BAJAWA,SELATANINDONESIA.COM – Dalam udara dingin dataran tinggi Mataloko, Gubernur Nusa Tenggara Timur Emanuel Melkiades Laka Lena menapakkan kaki di antara lanskap hijau yang menyimpan panas dalam perut buminya. Selasa siang, (15/7/2025), Gubernur Melki mengunjungi proyek Pembangkit Listrik Tenaga Panas Bumi (PLTP) Mataloko di Desa Ulubelu, Kecamatan Golewa, Kabupaten Ngada. Proyek yang lama terbengkalai dan sempat menjadi buah bibir karena masalah sosial-lingkungan.
“Ini bukan kunjungan terakhir,” tegas Gubernur Melki di hadapan jajaran PT PLN dan pemerintah kabupaten yang turut mendampingi, termasuk Bupati Ngada Raimundus Bena dan Ketua DPRD Kabupaten Ngada Romy Juji. Ia menekankan pentingnya menghindari “catatan buram” dari masa lalu, yang menyoroti kerusakan lingkungan, ketidakjelasan mekanisme bagi hasil, hingga program CSR yang mandek.
Mataloko menyimpan kisah lama tentang panas bumi yang belum selesai dikelola dengan sejuk. Sejak proyek ini digagas lebih dari satu dekade lalu, suara masyarakat sekitar sempat terbelah. Ada yang berharap listrik dan lapangan kerja, namun tak sedikit pula yang khawatir kehilangan lahan, air, dan warisan ekologis.
Gubernur meminta agar teknologi yang digunakan di Mataloko adalah “yang terbaik” dan memastikan manfaat riil bagi warga sekitar. “Kami maunya masyarakat dengan proyek ini tetap dapat manfaat, tidak ada hal-hal yang merusak lingkungan. CSR-nya jelas, bagi hasilnya juga harus bagus,” kata mantan anggota DPR RI ini.
Setelah meninggalkan lokasi panas bumi, Gubernur Melki dan rombongan bergeser ke Kampung Doka, Desa Radabata. Di sana, di antara tiang-tiang kayu rumah adat, ia disambut tarian Ja’i masal dan upacara adat Ka Sa’o oleh masyarakat Suku Gisi Azi. Suasana berubah menjadi sakral dan haru: warga, tokoh adat, dan pemerintah bersatu dalam syukuran atas selesainya pembangunan 24 rumah adat (Sa’o) suku Gisi Azi.
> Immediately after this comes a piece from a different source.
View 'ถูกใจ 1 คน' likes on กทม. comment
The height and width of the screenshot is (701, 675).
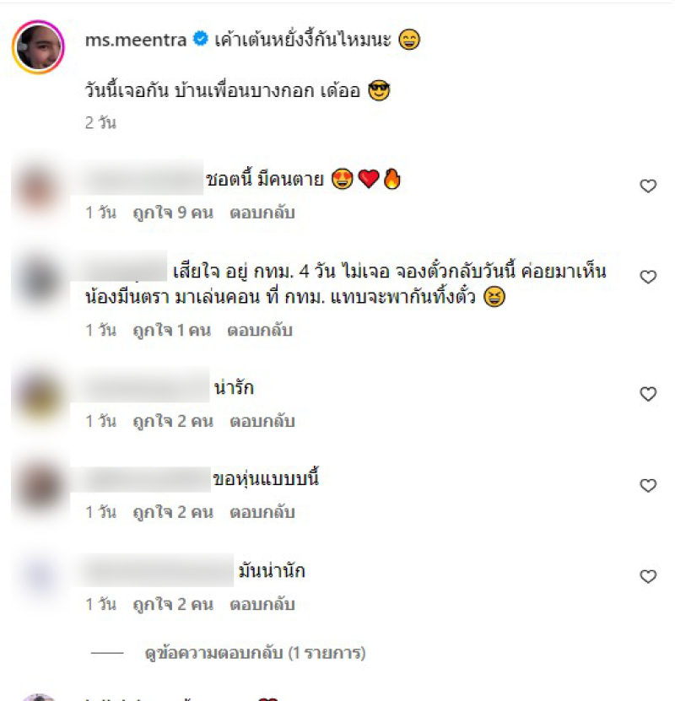pos(171,331)
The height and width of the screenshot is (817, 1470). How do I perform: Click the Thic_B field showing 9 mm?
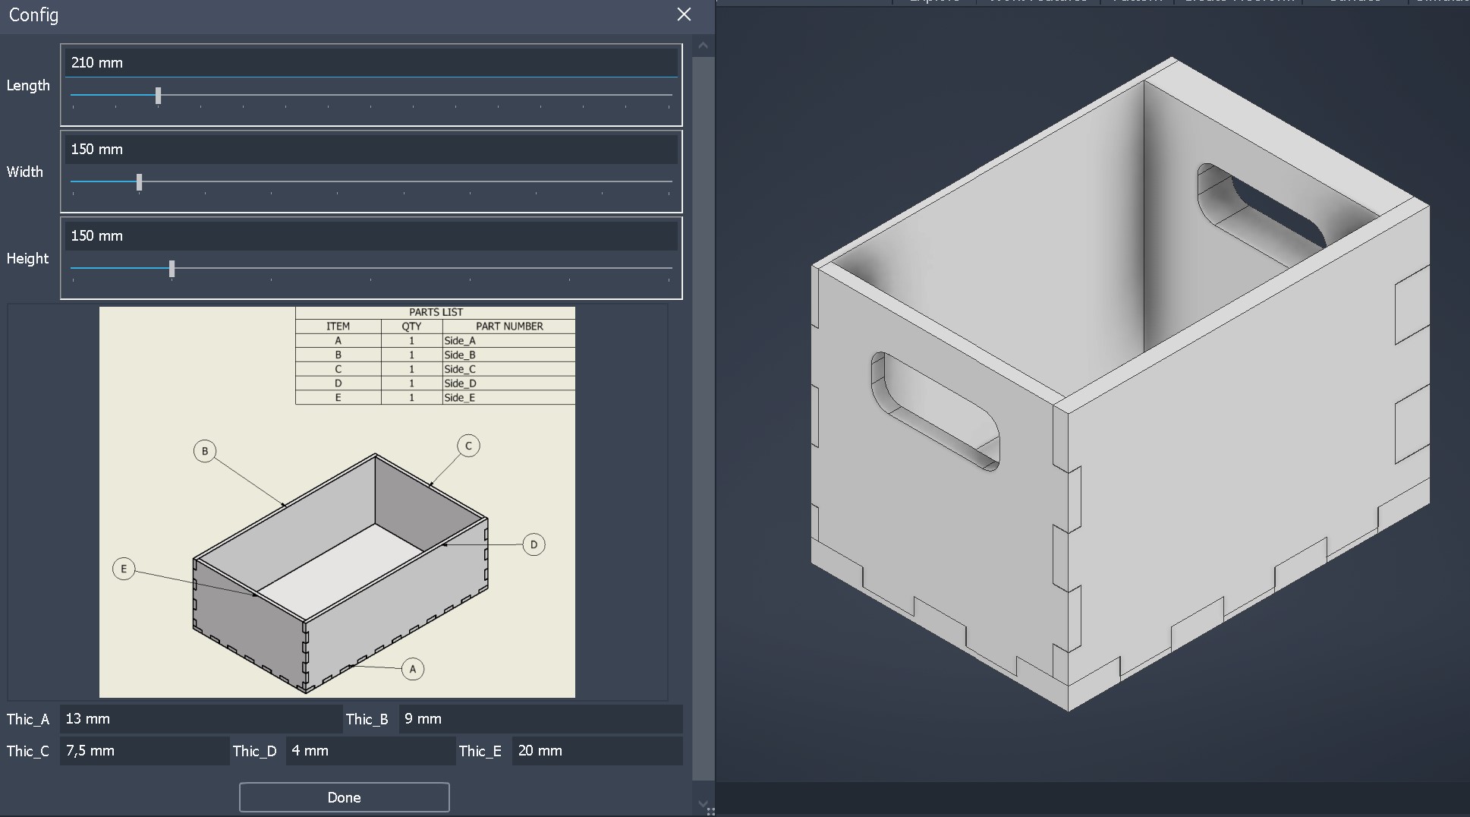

“Ini bukan sekadar rumah. Ini rumah asal, tempat hidup, tempat sejarah, tempat jiwa orang Ngada,” ujar Gubernur Melki dalam sambutannya. Ia memuji keteguhan masyarakat adat menjaga warisan budaya, di tengah dunia yang makin berlari cepat.
Bagi masyarakat Ngada, rumah adat bukan hanya bangunan fisik, melainkan ruang spiritual dan kultural yang mengikat masa lalu dan masa depan. Maka saat pemerintah provinsi hadir di tengah mereka, tidak semata karena proyek atau program, tetapi juga karena penghormatan terhadap akar identitas.
Leonardus Bhara, tokoh adat Gisi Azi, menganggap kunjungan ini sebagai pengakuan penting: “Pemerintah hadir bukan hanya melihat proyek, tapi juga melihat kami masyarakat adat yang menjaga sejarah hidup kami.”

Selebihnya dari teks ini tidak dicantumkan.